Diagnosis of ALADIN precipitation forecast over mountains

Yong Wang (wang++at++zamg.ac.at)

To investigate the problems of NWP precipitation forecast over mountainous areas, two ALADIN model simulations with different model resolution and dynamics were carried out, a) at 9.6 km horizontal resolution, hydrostatic; b) at 4 km horizontal resolution, non-hydrostatic. The area of investigation is the "Ticino-Verzasca-Maggie", which has been well investigated and observed within MAP (Mesoscale Alpine Programme) and the EU-Project RAPHAEL. This area is a complex mountainous area with elevation differences up to 3000 m and typical slopes of about 30 degrees. It is characterized as a region with exceptional rainfall amounts and intensities. The cases we studied are MAP IOP2 (Sep. 19, 00 UTC - Sep. 22, 00 UTC, 1999) and IOP3 (Sep. 25, 00 UTC - Sep. 28, 00 UTC 1999). The methods we used are prognostic (the forecast used is a long model integration, e.g. 24 hours) and semi-prognostic (only one time-step forecast). For validation of the forecasts the precipitation analysis from ETH, Zürich, and radar data are used.

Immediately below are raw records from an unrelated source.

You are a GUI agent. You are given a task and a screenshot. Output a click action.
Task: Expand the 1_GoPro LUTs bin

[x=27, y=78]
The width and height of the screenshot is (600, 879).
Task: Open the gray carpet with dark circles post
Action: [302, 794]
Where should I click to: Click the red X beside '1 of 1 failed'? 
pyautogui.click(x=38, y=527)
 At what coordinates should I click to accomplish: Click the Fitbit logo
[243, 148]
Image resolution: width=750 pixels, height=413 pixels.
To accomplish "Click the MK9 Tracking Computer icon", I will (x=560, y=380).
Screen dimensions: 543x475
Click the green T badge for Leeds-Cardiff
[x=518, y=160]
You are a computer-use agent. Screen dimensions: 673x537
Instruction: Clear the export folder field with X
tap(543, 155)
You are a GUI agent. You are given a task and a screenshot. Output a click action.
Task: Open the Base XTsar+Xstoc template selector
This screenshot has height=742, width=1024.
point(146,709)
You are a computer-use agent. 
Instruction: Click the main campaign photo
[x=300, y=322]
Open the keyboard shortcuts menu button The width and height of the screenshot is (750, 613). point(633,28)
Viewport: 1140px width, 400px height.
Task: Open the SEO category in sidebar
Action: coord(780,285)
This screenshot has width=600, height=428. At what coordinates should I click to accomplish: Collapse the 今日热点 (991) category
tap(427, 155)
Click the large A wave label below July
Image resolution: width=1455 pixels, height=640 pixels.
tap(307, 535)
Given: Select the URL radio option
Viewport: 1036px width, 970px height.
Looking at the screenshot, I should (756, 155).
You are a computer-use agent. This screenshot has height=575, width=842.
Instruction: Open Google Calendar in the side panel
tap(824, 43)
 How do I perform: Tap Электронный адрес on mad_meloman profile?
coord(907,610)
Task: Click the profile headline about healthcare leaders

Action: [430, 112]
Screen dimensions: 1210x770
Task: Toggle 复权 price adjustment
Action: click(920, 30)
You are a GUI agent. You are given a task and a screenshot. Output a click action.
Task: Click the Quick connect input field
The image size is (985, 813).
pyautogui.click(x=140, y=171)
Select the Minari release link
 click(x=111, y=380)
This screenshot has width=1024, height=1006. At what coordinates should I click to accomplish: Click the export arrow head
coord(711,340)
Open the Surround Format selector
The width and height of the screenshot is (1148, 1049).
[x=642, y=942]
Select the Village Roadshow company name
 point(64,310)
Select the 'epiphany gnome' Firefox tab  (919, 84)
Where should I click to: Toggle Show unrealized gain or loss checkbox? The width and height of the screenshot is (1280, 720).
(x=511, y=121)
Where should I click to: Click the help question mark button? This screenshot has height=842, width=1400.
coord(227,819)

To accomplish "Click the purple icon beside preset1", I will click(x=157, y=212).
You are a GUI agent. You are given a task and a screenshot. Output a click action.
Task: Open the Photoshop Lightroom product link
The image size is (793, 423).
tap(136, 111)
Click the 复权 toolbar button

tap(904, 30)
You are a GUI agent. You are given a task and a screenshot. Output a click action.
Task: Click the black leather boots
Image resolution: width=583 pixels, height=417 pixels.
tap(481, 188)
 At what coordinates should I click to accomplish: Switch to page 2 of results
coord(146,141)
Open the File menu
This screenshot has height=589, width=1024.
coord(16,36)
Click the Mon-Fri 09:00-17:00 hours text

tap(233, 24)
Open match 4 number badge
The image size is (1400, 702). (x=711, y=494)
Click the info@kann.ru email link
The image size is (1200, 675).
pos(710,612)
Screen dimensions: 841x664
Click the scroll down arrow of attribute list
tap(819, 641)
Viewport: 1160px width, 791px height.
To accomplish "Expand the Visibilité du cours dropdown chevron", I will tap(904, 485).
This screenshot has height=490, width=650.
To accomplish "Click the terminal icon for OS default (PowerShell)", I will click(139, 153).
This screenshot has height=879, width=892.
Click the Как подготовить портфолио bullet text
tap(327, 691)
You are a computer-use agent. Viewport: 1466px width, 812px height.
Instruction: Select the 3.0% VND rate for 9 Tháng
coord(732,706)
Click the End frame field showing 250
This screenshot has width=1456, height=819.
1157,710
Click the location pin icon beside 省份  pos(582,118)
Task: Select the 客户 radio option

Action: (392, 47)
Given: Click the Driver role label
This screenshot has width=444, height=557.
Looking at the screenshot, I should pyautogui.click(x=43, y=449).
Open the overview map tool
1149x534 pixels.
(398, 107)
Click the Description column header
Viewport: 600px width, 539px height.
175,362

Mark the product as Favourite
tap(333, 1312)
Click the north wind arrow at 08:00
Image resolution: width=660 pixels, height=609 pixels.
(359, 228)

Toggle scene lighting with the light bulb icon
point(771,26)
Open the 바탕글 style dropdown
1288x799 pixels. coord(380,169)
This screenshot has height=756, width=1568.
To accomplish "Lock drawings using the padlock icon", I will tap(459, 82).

Weather situation for MAP case IOP2 :

In the pre-frontal air over the western Alps ahead of a low pressure system there was a strong convergence zone in the western Po Valley. With warm and moist air advected towards the Alps from the Mediterranean and an easterly low level jet in the lower layers of the troposphere this produced heavy precipitation in the Lago Maggiore area. The event can be described as orographic precipitation, caused by large-scale ascent of moist flow over a high mountain barrier with embedded convection.

Summary of results :

Both ALADIN forecasts (9.6 km hydrostatic and 4 km non-hydrostatic) overestimate the precipitation, the 4 km simulation even more. This is especially true for the south (upslope) side of the mountain. On the north (downslope) side and in the central areas the forecasts look too dry. The precipitation patterns of the 4 km have more spatial variability than the observations. The large-scale part of the total precipitation is larger in the 4 km than in the 9.6 km simulation, as expected. In the South-North direction, the forecasted precipitation pattern is strongly tied to the gradient of the model orography. It is found quite often that the strongest precipitation coincides with the steepest upslope. This correlation is not as strong in the real atmosphere (Figure 1). Use of the 4 km (vs. 9.6 km) resolution gives no significant improvement. In connection with this problem, some work on E923 will be done, for example using a linear grid. The semi-prognostic method is used to validate the precipitation parameterization. Since NWP models have a high degree of complexity, it is difficult to isolate errors caused by the parameterization from errors caused by other components of the model (e.g. numerical methods, other parameterizations). The semi-prognostic method can to some degree alleviate this problem. It is free of errors other than those caused by the parameterizations and observations. In the semi-prognostic mode the convection scheme gives weaker activity than in reality, and the large-scale precipitation is absent due to the lack of saturated layers in the model analysis (spin-up problem).

Articles_b_Fig.gif

Figure 1: North-South profiles of topography and precipitation rate at 9° E longitude for 20-09-1999. Grey: topography, red: large-scale precipitation, black: convective precipitation. Shown are results from a 4 km run (2 uppermost panels), a 9.6 km run (middle panels), and radar as well as surface observations (thin black line).